Ron Lumba, of the Alaska State Capitol’s maintenance staff, adds the Majority Leader plate to the front of the office of Sen. Lyman Hoffman, D-Bewthel, on the first day of the Second Special Session of the Alaska Legislature in Juneau on Monday, July 8, 2019. (Michael Penn | Juneau Empire)

Earlier, Giessel said Costello would still be welcome to caucus with the Senate Majority.

Only one member of the House Majority was absent Monday, Edgmon said. Rep Tammie Wilson, R-North Pole, was part of the Wasilla contingent.

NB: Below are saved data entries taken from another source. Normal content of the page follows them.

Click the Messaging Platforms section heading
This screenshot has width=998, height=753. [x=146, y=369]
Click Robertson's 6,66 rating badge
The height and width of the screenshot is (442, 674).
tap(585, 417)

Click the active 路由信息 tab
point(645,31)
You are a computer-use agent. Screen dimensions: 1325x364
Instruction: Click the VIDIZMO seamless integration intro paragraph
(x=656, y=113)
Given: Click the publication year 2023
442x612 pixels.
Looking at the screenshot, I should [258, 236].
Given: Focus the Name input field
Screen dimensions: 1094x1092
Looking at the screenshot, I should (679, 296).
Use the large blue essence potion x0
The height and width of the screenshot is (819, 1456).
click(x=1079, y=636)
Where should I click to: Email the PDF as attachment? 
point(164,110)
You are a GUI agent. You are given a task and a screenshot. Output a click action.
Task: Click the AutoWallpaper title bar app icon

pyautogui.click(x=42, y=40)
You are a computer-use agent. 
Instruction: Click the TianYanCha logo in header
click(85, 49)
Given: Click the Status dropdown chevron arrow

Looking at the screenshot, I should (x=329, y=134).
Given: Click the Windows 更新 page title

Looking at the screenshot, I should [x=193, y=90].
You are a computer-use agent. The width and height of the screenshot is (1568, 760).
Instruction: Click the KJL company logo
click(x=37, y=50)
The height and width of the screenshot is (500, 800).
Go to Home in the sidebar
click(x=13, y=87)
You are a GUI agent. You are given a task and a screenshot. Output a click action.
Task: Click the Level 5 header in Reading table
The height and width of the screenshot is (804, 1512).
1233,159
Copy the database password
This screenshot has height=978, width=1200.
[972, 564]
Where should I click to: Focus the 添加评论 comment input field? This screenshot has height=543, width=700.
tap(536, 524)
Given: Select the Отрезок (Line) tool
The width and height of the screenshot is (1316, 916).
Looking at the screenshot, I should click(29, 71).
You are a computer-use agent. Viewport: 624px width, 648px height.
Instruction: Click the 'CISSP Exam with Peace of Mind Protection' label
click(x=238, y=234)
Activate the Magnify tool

“I think it’s going to be a topic of discussion with our caucus when she gets back,” Edgmon said. “It’s something that we’ll be addressing later on.”

Will work pay dividends?

A bill establishing a $1,600 PFD, House Bill 2001, was also given a hearing during the manic Monday.

That total is similar to last year’s PFD and about half of the $3,000 PFD supported by Dunleavy. It was among a handful of PFD options discussed by the Bicameral Permanent Fund Working Group to start the day.

[Lawmakers call for Permanent Fund ‘grand compromise’]

“The issue before the Legislature is do you over-draw the earnings reserve based on long-term projections and based on the long-term health of the fund massively cut the budget and pay every Alaskan a sort of double-sized permanent fund dividend?” Edgmon asked. “Or do you strike a compromise within those goal posts?”

The $1,600 PFD bill will receive further consideration by both the House and the Senate Tuesday in a handful of committee meetings expected to dominate the day in the Capitol.

Edgmon said the legislators gathered in Juneau were there to do their jobs of ensuring there is a dividend today and tomorrow, which is a balance not everyone understands or appreciates. However, he said public sentiment seems to favor smaller dividends in exchange for more state services.

“Most people throughout the state are willing to accept a responsible Permanent Fund Dividend as long as we can do our job in the Legislature and provide for quality education, public safety, transportation — essential services that Alaskans come to depend on,” Edgmon said. “And when they are cut to the degree they were a few days ago by the governor’s veto pen … the public, I think are coming out en masse, like they did when the governor’s original budget came out Feb. 12.”